Ÿ la possibilité pour les collectivités territoriales et leur groupement de choisir entre le GIP et les groupements de collectivités (art. 58) ;

Ÿ de conclure un GIP pour une durée indéterminée (art 59) ;

Ÿ de cantonner la présence du commissaire du Gouvernement aux seuls GIP dont l’Etat est membre (art. 74) ;

- supprimer les dispositions réformant le droit de préemption (art. 83 A à 84 et 157) ;

- insérer un dispositif relatif aux autopsies judiciaires dans le code de procédure pénale (art. 102 A) ;

- supprimer l’article 107 qui propose de modifier les peines encourues lorsqu’une prise d’otage se solde par la libération rapide de la victime.

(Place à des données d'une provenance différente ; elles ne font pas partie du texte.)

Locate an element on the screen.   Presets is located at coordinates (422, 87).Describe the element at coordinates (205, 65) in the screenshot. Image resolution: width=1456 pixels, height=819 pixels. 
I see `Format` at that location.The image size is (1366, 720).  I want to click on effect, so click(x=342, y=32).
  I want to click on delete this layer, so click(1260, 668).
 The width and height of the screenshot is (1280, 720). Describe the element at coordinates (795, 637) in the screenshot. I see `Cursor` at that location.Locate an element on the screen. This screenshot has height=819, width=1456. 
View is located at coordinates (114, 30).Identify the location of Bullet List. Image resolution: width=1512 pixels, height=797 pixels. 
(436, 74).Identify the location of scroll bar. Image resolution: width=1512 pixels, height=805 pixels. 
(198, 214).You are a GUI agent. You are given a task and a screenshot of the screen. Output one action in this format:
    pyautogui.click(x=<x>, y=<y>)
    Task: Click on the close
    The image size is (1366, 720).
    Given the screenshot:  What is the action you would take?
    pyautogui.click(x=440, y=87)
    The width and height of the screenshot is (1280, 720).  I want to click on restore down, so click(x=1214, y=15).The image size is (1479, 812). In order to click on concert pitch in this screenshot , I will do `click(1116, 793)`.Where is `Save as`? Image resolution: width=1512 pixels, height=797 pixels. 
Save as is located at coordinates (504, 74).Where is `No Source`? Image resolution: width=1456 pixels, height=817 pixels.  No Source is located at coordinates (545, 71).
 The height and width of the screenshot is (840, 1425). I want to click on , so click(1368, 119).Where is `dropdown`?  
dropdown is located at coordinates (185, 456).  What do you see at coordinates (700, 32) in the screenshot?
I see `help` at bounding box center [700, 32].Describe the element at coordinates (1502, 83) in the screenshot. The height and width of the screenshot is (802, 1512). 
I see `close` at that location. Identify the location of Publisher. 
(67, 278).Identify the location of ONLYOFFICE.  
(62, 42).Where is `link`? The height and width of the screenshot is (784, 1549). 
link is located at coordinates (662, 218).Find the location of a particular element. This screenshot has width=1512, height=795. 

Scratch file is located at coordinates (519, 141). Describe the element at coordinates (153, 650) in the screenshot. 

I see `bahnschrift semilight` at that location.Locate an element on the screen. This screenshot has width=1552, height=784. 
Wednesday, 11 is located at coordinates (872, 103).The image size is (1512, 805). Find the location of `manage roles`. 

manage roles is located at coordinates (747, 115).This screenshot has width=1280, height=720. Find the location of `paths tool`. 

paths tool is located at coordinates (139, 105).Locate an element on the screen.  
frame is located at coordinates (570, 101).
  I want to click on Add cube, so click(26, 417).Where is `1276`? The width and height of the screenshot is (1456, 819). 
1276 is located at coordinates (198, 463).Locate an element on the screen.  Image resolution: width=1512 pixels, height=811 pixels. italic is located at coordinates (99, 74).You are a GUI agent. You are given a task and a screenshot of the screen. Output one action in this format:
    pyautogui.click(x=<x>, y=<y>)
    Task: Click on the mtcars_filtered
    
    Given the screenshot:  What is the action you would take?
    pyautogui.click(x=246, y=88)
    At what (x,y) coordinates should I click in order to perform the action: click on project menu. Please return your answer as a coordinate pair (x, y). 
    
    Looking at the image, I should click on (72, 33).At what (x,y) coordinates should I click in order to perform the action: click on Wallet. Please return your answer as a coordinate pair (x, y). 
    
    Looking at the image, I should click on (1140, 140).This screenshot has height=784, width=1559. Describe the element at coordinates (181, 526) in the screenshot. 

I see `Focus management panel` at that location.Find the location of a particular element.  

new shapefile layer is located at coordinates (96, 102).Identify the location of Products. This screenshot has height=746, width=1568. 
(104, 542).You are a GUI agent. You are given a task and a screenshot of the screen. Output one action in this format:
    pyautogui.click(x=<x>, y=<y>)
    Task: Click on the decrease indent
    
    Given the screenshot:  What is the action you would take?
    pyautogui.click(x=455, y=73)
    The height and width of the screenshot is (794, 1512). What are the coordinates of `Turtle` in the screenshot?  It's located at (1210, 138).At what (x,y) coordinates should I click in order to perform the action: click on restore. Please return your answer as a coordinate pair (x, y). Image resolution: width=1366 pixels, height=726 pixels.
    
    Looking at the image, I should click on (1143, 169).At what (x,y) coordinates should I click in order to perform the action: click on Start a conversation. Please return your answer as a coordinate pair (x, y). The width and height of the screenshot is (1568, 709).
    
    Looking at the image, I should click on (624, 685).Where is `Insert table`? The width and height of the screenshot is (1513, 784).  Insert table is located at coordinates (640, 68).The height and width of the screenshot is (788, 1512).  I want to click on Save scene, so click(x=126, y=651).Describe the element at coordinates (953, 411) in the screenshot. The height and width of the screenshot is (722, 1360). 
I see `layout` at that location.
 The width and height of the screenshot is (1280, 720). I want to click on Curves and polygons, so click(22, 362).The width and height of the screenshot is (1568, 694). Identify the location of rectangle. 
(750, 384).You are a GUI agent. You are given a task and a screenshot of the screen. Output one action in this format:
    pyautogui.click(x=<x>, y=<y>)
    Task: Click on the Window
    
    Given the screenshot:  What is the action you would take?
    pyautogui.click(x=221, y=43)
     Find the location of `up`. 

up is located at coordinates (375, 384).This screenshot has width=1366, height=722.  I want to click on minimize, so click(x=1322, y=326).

La commission a en outre suivi l’avis des rapporteurs pour avis des commissions de la culture, de l’économie et des affaires sociales sur les dispositions et articles additionnels relevant de leur compétence[1].

La commission des lois a adopté la proposition de loi ainsi modifiée.

[1] Cf. avis n° 5 de M. Pierre Bordier au nom de la commission de la culture ‑ avis n° 6 de M. Hervé Maurey au nom de la commission de l’économie ‑ avis n° 3 de Mme Françoise Henneron au nom de la commission des affaires sociales.